■ **WHAT TO PRODUCE**:
One number is the whole answer: how many lines of the records include "left".

========

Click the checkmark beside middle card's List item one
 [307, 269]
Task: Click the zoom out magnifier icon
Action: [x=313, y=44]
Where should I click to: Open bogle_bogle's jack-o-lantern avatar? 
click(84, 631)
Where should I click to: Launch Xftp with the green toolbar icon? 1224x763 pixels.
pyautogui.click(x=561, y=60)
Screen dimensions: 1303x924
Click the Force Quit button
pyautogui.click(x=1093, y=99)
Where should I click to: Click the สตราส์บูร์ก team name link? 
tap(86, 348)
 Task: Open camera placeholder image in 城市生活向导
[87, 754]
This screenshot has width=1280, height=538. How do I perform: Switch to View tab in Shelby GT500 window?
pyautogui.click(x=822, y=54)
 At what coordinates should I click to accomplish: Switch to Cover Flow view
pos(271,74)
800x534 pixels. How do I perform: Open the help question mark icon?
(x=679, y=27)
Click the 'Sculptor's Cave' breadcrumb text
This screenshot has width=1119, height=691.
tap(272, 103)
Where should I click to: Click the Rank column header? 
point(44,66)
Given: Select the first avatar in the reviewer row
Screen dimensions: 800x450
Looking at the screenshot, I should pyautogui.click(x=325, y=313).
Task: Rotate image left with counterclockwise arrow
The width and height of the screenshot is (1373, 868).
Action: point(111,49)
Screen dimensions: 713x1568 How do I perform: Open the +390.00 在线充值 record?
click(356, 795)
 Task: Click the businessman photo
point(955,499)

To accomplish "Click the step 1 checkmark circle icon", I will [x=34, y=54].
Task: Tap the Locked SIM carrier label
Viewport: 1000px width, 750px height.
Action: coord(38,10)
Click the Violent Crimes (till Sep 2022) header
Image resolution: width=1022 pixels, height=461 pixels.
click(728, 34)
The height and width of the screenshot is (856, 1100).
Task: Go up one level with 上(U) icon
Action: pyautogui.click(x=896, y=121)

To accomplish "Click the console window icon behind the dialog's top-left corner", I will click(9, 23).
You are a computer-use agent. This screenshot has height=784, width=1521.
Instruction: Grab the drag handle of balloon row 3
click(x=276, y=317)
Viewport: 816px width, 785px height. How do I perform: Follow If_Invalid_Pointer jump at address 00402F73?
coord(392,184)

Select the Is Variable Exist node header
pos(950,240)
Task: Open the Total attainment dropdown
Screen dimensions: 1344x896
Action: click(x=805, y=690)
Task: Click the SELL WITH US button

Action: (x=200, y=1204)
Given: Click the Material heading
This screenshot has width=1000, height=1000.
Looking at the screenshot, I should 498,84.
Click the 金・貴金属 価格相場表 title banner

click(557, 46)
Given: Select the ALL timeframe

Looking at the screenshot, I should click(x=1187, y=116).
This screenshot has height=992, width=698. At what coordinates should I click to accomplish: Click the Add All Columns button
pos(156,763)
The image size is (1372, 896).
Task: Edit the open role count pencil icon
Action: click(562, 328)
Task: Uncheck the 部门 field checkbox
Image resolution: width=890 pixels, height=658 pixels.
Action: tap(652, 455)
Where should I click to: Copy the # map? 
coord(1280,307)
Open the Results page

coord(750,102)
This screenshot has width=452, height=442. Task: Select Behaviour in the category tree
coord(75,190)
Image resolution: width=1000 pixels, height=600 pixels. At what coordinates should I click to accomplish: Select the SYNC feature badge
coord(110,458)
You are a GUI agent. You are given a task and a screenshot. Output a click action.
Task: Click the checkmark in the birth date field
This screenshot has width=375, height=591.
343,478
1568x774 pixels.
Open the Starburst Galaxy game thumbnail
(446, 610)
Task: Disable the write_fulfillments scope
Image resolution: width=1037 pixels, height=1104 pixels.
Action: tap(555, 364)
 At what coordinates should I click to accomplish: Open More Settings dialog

========

■ **OUTPUT**:
2